TEKS UNTUK DIANALISIS —
::::
Bisnis.com, JAKARTA – PT Bank Rakyat Indonesia (Persero) Tbk. memproyeksikan pertumbuhan kredit pada tahun ini berada di kisaran 8 – 10 persen secara tahunan.
Direktur Utama BRI Sunarso mengatakan proyeksi itu seiring dengan daya beli masyarakat yang mulai kembali pulih menjadi katalis positif terhadap bisnis dari emiten bank bersandi BBRI ini.
Menurutnya, pertumbuhan kredit itu bakal ditopang oleh peningkatan di segmen usaha mikro kecil dan menengah (UMKM) yang selama ini menjadi tulang punggung bisnis perseroan. Strategi ini sejalan dengan upaya BRI dalam mengakselerasi pemulihan ekonomi nasional.
Dengan kinerja keuangan yang solid saat ini, Sunarso menjelaskan terdapat ruang bagi perseroan untuk memantik pertumbuhan ekonomi lewat ekspansi kredit.
Kemampuan BRI untuk melakukan ekspansi tercermin dari loan to deposit ratio (LDR) yang masih berada di angka 83 persen per September 2021. Selain itu, juga didukung oleh rasio kecukupan modal (capital adequacy ratio/CAR) perseroan yang berada di level 24 persen.
::::
BAGIAN DATA —
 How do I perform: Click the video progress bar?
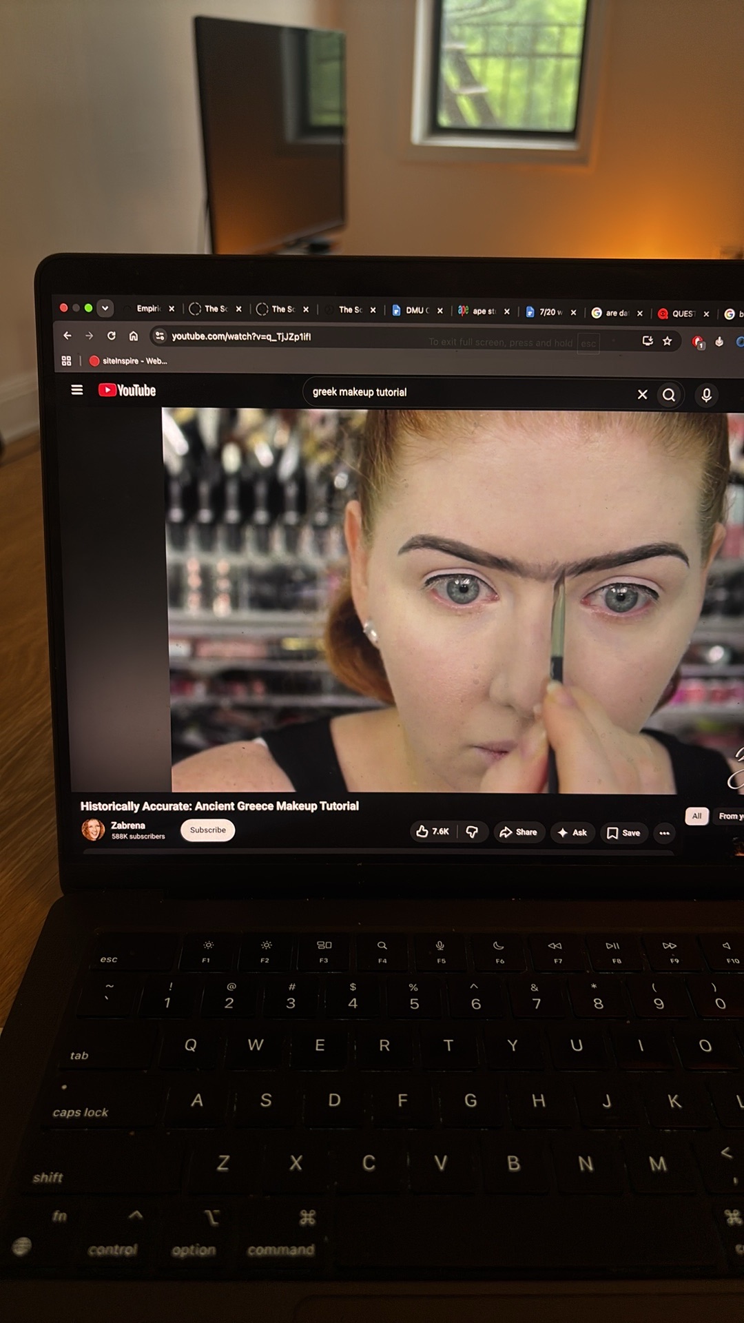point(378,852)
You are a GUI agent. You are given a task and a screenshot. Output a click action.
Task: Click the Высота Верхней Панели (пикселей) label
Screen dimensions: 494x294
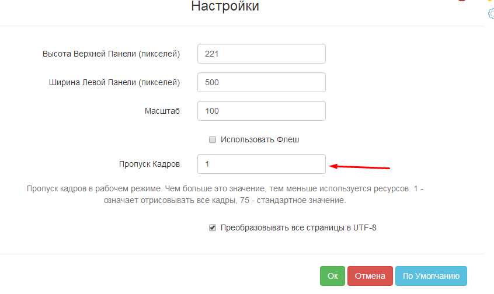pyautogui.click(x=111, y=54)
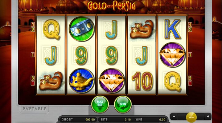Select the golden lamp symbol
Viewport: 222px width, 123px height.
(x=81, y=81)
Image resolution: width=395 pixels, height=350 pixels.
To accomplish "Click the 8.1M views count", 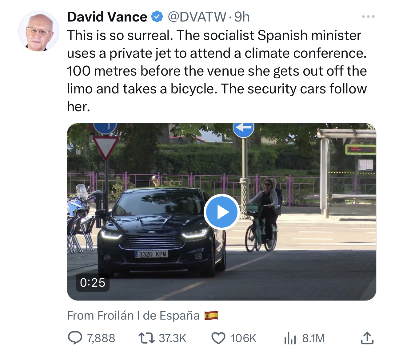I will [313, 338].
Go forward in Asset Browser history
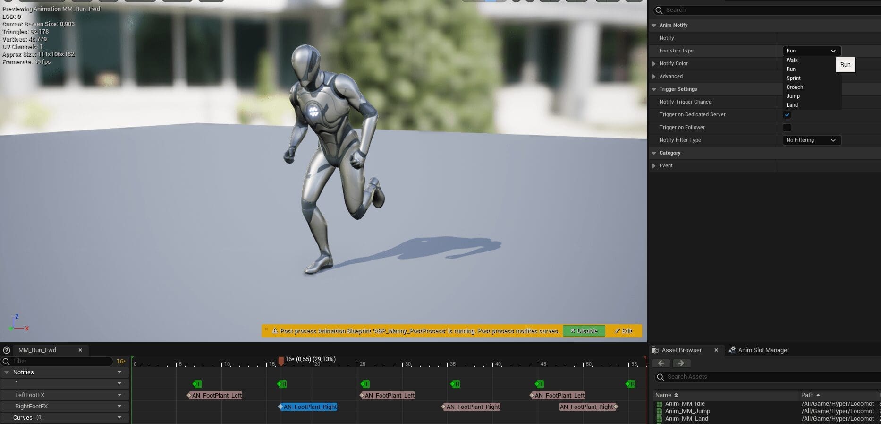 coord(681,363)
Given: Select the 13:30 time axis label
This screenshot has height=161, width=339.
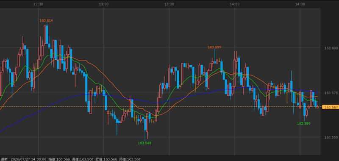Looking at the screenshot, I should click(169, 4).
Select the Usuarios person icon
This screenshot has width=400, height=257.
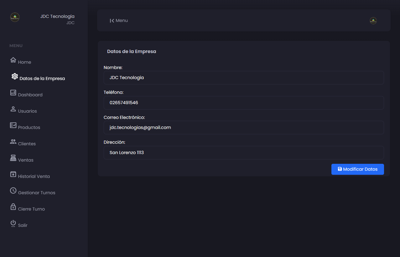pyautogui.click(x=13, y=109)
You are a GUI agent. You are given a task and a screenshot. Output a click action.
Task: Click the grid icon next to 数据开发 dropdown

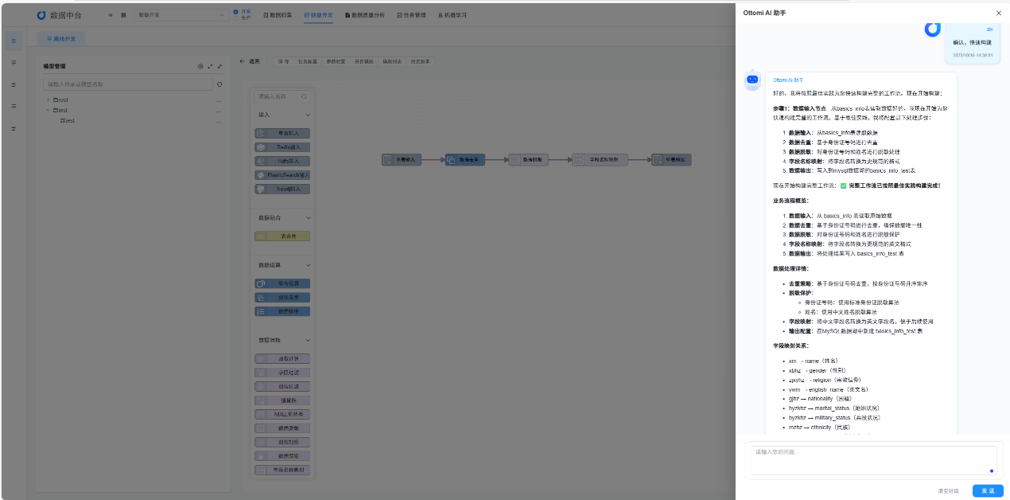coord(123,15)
::::
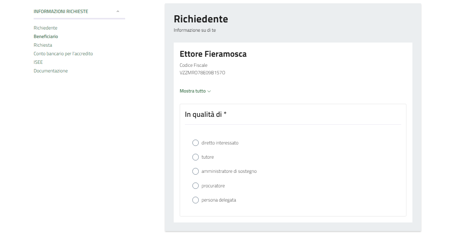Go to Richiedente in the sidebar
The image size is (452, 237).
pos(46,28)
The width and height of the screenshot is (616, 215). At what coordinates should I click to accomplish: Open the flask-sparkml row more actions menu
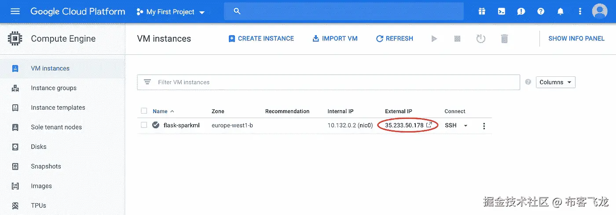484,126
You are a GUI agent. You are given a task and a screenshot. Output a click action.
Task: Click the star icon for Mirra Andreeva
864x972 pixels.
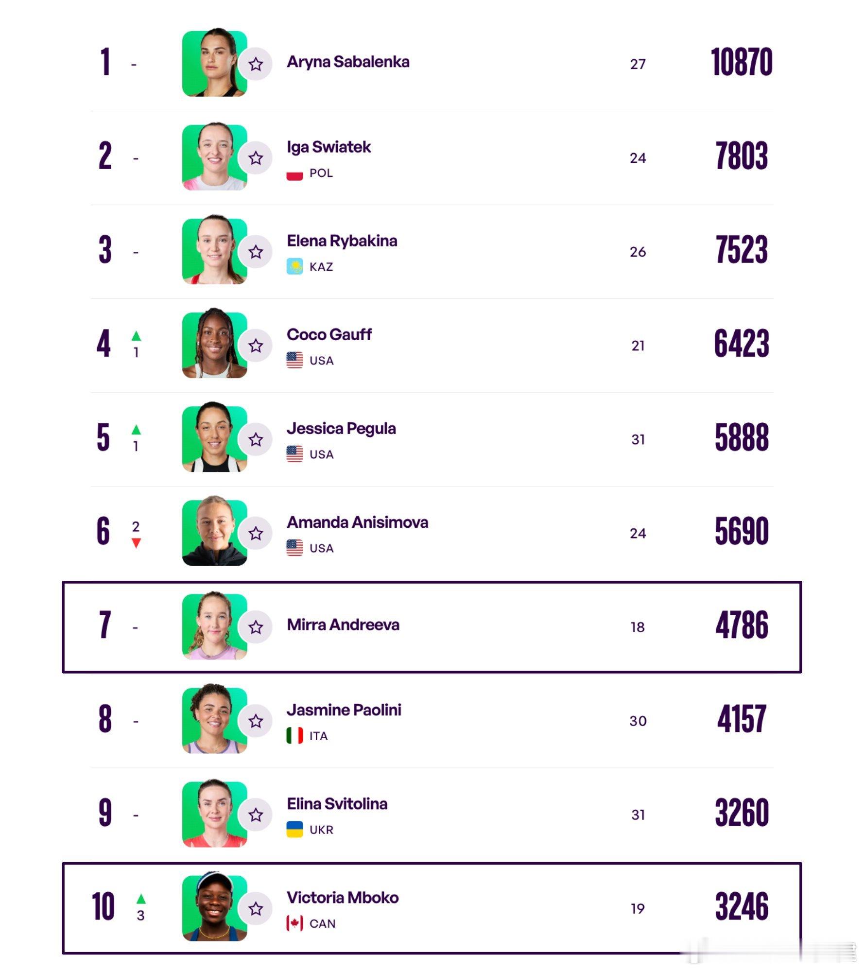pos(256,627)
::::
YANG PERLU DIKERJAKAN —
[1] Menurut teks tentang proyeksi kredit BRI, apa yang membuat perseroan memiliki ruang untuk melakukan ekspansi kredit? Jelaskan dalam satu sampai tiga kalimat.
[2] Ketik ulang bagian teks tentang proyeksi kredit BRI yang berada di antara "Menurutnya, pertumbuhan kredit" dan "pemulihan ekonomi nasional.", termasuk kedua bagian tersebut.

JAWABAN TIAP TUGAS —
[1] Perseroan memiliki ruang untuk ekspansi kredit karena kinerja keuangannya saat ini solid. Kemampuan itu tercermin dari loan to deposit ratio (LDR) yang masih berada di angka 83 persen per September 2021. Kemampuan itu juga didukung oleh rasio kecukupan modal (CAR) di level 24 persen.

[2]
Menurutnya, pertumbuhan kredit itu bakal ditopang oleh peningkatan di segmen usaha mikro kecil dan menengah (UMKM) yang selama ini menjadi tulang punggung bisnis perseroan. Strategi ini sejalan dengan upaya BRI dalam mengakselerasi pemulihan ekonomi nasional.